→ WORK INSTRUCTIONS:
Repeat exactly the lines from the start of the records below through the line that contains "Expand the collapsed", including both.

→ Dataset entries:
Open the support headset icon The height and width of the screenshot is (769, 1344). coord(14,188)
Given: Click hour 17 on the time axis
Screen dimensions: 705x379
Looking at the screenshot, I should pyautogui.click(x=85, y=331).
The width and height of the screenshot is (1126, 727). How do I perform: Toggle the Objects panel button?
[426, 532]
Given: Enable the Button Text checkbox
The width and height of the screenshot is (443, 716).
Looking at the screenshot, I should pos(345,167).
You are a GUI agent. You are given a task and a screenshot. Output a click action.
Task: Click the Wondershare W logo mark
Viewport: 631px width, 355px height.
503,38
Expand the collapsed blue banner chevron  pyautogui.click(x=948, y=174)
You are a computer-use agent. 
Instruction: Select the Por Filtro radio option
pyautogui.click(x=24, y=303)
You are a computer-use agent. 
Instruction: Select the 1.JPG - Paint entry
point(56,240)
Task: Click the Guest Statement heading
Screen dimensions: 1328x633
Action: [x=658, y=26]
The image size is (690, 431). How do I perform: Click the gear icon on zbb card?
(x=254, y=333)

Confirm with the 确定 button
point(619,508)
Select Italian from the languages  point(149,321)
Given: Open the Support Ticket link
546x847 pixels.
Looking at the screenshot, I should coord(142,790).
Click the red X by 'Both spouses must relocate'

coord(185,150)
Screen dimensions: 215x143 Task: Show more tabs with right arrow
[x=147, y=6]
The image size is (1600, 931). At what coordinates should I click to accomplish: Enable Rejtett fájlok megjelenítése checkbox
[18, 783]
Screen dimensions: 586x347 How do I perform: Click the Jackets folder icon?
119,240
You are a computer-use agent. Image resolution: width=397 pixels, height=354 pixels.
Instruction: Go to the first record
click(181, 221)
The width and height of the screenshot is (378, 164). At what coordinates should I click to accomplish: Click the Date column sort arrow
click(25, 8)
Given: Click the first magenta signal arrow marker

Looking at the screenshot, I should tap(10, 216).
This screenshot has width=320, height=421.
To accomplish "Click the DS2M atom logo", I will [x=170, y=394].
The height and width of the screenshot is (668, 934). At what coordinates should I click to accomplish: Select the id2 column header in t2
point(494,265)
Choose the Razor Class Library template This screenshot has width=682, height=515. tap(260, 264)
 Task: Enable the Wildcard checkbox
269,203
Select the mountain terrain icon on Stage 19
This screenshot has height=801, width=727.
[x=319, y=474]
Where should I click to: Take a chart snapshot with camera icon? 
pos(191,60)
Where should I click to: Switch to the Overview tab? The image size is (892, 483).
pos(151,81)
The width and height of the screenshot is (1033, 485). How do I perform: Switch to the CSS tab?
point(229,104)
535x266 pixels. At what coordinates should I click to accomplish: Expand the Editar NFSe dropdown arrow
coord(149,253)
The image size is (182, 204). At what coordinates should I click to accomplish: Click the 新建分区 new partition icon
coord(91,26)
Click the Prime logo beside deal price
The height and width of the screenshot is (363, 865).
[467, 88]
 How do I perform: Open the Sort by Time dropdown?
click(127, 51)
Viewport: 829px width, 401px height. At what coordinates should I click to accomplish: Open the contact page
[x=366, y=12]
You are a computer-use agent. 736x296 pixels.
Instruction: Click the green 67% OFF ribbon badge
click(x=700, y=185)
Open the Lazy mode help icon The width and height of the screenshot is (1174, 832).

→ ANSWER FOR THIS EXERCISE:
Open the support headset icon The height and width of the screenshot is (769, 1344). coord(14,188)
Given: Click hour 17 on the time axis
Screen dimensions: 705x379
Looking at the screenshot, I should pyautogui.click(x=85, y=331).
The width and height of the screenshot is (1126, 727). How do I perform: Toggle the Objects panel button?
[426, 532]
Given: Enable the Button Text checkbox
The width and height of the screenshot is (443, 716).
Looking at the screenshot, I should pos(345,167).
You are a GUI agent. You are given a task and a screenshot. Output a click action.
Task: Click the Wondershare W logo mark
Viewport: 631px width, 355px height.
503,38
Expand the collapsed blue banner chevron  pyautogui.click(x=948, y=174)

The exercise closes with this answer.